In this journey of life God has provided for me tremendous people who enrich my life and bless me in countless ways, people who love me, despite the fact that I’m so flawed,  people who support me, tell me the truth, challenge me and believe in me.  As I sit here on Thanksgiving morning, I am amazed as I think of those that God has put in my life over the years that have surrounded me with love, support and encouragement and as I see their faces in my mind, I am overwhelmed with gratitude and realize anew, I am one rich girl!!

I pray this Thanksgiving, you take a moment to give thanks to God for all he has blessed you with and more importantly for who he has blessed you with and that you would realize in a deeper way how truly wealthy you are!!  Happy Thanksgiving to You and Yours!

Learning To Count

17 Oct

I remember my dad saying to me multiple times growing up, “no child of mine is going to be an ingrate”! Is that even a word? Either way, I knew exactly what he meant and I knew that he also meant my attitude needed some adjusting and a little thanks and gratitude were in order. I would love to say that I now have this lesson down pat, but I regret to say, I still suffer from a less than pleasing attitude from time to time.

When the circumstances of life are tough and things aren’t going my way, or the right way, or the fair way, the way they should, you can see where this is going, what is the first thing I do?  Give thanks, Ohhhh, how I wish, but usually, I respond with things such as; worrying, complaining, doubting, possibly even throw an all out fit (very adult of me I know).

When these attitudes rear their ugly little heads, I need to learn to exercise my counting skills and begin to list off my many blessings.  As I begin to count…

#1 – God is on my team & loves me with an everlasting love (That’s good news people)!

#2 – I have wonderful family and friends that love and support me.

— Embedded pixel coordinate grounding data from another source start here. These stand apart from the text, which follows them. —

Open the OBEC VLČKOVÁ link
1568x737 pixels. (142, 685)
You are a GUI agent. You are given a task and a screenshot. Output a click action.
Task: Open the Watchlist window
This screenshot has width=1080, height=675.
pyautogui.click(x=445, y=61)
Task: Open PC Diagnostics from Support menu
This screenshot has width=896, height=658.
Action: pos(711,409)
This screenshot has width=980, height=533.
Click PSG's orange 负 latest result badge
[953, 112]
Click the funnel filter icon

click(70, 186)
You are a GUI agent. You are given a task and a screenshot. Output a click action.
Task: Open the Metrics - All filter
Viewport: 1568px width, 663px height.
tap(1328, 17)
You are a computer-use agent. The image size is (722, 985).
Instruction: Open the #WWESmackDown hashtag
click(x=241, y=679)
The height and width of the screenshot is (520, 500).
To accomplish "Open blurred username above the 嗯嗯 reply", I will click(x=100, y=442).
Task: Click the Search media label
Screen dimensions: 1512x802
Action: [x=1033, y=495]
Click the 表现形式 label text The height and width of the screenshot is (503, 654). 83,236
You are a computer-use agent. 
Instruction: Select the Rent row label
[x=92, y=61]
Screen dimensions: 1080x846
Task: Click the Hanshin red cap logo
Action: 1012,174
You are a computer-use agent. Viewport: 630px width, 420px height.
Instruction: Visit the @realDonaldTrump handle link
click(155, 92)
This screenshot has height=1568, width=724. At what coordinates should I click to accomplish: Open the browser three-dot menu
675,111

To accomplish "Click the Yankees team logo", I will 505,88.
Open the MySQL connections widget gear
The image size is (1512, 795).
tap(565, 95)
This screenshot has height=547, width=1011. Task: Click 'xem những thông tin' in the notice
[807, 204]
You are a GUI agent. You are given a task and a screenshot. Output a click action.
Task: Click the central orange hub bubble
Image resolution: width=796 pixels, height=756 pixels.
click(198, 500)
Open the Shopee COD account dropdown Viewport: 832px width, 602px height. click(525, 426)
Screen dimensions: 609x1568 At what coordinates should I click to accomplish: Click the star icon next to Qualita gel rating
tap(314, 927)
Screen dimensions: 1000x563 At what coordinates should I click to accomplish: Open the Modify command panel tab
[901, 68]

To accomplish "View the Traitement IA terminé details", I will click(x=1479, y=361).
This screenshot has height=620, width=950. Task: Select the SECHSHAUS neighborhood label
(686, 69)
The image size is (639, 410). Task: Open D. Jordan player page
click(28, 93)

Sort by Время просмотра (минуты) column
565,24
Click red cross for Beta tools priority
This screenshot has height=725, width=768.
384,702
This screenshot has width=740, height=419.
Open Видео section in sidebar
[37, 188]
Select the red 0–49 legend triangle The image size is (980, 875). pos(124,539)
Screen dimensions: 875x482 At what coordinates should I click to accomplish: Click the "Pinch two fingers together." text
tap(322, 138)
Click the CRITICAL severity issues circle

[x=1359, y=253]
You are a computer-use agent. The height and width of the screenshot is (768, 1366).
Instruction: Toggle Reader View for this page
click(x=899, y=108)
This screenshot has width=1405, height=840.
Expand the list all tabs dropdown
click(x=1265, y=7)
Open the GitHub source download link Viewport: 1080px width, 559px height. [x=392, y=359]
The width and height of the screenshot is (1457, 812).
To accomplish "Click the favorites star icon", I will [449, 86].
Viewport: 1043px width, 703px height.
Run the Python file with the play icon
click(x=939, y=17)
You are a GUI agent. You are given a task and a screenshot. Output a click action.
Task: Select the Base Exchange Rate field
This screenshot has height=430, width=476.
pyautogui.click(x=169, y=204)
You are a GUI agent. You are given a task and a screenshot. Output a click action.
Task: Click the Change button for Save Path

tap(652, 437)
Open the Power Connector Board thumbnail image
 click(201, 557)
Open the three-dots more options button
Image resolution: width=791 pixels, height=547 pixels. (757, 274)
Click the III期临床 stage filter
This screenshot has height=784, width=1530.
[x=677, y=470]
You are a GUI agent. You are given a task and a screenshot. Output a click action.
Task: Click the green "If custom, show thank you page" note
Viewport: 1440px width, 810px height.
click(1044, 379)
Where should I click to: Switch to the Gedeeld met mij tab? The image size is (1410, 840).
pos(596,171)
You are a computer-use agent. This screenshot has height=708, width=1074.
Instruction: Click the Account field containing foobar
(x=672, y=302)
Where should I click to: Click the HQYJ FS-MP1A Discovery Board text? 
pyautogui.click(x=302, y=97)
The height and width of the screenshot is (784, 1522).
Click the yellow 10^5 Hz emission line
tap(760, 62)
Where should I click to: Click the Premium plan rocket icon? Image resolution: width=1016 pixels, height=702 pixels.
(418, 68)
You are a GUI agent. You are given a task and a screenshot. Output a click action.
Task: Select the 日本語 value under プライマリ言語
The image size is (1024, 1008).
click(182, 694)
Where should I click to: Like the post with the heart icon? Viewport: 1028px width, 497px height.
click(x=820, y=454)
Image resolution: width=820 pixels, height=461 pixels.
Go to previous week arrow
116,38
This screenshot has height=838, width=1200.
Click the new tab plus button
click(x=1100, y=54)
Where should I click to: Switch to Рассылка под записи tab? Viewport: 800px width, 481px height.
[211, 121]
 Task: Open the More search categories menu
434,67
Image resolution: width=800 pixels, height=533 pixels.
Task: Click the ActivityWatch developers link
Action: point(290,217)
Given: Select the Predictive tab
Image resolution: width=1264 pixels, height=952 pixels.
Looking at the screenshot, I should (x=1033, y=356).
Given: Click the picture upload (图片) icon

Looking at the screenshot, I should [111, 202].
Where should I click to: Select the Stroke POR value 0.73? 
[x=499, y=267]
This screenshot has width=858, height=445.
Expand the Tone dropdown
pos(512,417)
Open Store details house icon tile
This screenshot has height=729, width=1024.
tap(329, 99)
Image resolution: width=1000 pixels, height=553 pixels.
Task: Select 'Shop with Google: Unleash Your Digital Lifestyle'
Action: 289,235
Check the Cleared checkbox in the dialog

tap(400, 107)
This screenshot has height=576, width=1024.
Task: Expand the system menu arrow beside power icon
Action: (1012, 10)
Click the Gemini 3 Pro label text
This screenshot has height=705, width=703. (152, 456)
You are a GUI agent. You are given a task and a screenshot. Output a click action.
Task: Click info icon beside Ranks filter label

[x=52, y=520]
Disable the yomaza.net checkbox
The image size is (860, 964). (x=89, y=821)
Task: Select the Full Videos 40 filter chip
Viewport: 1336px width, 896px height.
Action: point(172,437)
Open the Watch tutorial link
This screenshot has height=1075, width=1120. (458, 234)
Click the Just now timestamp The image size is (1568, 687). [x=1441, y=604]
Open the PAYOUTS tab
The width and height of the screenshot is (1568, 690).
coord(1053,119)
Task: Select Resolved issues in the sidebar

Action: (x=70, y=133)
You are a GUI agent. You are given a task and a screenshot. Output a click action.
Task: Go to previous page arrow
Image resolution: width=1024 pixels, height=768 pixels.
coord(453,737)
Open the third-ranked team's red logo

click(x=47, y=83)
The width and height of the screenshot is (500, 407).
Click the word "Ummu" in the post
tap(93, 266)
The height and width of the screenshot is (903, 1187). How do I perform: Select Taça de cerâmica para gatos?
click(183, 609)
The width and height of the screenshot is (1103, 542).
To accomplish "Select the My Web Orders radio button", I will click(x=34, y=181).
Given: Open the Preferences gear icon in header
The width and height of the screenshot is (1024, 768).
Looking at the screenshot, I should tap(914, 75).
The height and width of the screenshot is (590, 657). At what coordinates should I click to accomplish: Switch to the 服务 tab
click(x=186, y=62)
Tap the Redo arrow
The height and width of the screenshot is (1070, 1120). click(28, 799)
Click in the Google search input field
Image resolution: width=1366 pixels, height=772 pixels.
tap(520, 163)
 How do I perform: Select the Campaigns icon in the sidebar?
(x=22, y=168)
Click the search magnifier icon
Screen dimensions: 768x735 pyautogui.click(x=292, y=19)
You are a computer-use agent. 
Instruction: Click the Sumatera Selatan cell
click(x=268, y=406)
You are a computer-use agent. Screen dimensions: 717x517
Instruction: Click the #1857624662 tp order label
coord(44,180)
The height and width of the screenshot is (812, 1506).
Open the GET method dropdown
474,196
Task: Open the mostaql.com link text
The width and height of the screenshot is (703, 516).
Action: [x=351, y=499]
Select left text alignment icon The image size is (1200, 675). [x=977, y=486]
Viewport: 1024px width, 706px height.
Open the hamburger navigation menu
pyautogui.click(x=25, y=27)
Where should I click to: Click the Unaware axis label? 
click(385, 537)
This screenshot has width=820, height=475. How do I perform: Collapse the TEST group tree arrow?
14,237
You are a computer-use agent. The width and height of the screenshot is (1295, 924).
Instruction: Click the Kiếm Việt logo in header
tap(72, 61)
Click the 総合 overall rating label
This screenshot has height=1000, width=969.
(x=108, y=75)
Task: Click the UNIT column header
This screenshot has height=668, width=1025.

#3 – I have my health and many are suffering.

#4 – I have a job that allows me to pay my bills and many are unemployed and struggling day to day.

#5 – I have a roof over my head, food in my cupboards & a comfortable bed to sleep in and many are out in the cold with no place to call “home”.

and on and on my list goes….

And all of a sudden, my attitude has been adjusted and proper perspective is restored and I am grateful.  When I count my blessings, it brings peaceful perspective that allows me to weather the storms this life is sure to bring.  Lord, help me be quick to count because no child of your’s should be an “ingrate”.